Graves, Robert. I, Claudius: From the Autobiography of Tiberius Claudius, Born 10 B.C., Murdered and Deified A.D. 54. Vancouver, Wash.: Vintage Books, 1989. Although this acclaimed work is a historical novel, it captures the essence of a famous period in history.

Levick, B. M. “Antiquarian or Revolutionary? Claudius Caesar’s Conception of his Principate.” American Journal of Philology 99 (1978): 79-105. The author maintains that Claudius was not a disinterested observer of contemporary events before his accession to the throne. As a historian, Claudius developed his own ideas on how the Imperial government should be organized.
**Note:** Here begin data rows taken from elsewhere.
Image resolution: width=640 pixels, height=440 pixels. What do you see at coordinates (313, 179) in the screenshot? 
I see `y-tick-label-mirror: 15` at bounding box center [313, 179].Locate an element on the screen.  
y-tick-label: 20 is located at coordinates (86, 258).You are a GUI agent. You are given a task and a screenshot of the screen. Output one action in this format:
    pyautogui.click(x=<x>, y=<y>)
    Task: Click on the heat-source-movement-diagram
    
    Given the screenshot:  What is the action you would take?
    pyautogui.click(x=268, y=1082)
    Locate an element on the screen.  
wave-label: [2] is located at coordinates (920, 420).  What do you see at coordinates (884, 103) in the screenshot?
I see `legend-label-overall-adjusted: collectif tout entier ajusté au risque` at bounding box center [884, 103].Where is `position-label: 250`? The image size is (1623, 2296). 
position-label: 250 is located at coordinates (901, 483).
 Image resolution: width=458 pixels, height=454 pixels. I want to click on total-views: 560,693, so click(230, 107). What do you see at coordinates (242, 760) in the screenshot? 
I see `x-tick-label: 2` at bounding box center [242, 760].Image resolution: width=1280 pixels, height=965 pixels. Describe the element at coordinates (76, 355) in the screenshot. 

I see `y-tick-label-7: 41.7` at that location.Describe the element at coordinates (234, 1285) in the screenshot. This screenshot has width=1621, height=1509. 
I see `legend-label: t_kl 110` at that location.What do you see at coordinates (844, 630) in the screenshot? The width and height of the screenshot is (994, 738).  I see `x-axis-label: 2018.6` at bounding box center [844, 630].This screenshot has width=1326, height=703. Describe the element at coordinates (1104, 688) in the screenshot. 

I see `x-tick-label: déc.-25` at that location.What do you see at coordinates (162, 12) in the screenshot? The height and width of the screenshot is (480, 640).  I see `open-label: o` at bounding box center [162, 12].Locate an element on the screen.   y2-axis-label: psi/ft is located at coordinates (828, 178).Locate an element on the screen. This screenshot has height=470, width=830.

Levick believes that Claudius used Julius Caesar as his role model rather than Augustus.

Momigliano, Arnaldo D. Claudius: The Emperor and His Achievement. Reprint. Westport, Conn.: Greenwood Press, 1981. Momigliano believes that Claudius modeled himself on Augustus and tried to find some common ground with the senate. The centralization of the Imperial administration was the direct result of the senate’s rejection of Claudius’s offer of cooperation. Despite its brevity, this book is one of the seminal works on Claudius.

Scramuzza, Vincent M. The Emperor Claudius. Cambridge, Mass.: Harvard University Press, 1940. The first full-scale biography of Claudius to appear in English. The author has gathered and analyzed all the available archaeological, epigraphic, and literary evidence on the life of Claudius and has presented it in a most readable form. The coverage is comprehensive, thorough, and sound.

Scullard, H. H. From the Gracchi to Nero: A History of Rome from 133 B.C. to A.D. 68. New York: Routledge, 1988. Gives a straightforward account of Roman history during the last century of the Roman Republic and the first century of the Roman Empire. Scullard shows the financial and administrative problems caused by Gaius (Caligula) and the important changes that occurred under Claudius.

Suetonius. Lives of the Twelve Caesars. Revised and translated by Robert Graves. New York: Welcome Rain, 2001. Contains a chapter on Claudius, together with other chapters on his predecessors and successors. While Suetonius is one of the most important sources of information on Claudius, he is not always reliable. Still, he is useful because he preserves much contemporary detail that otherwise would be lost.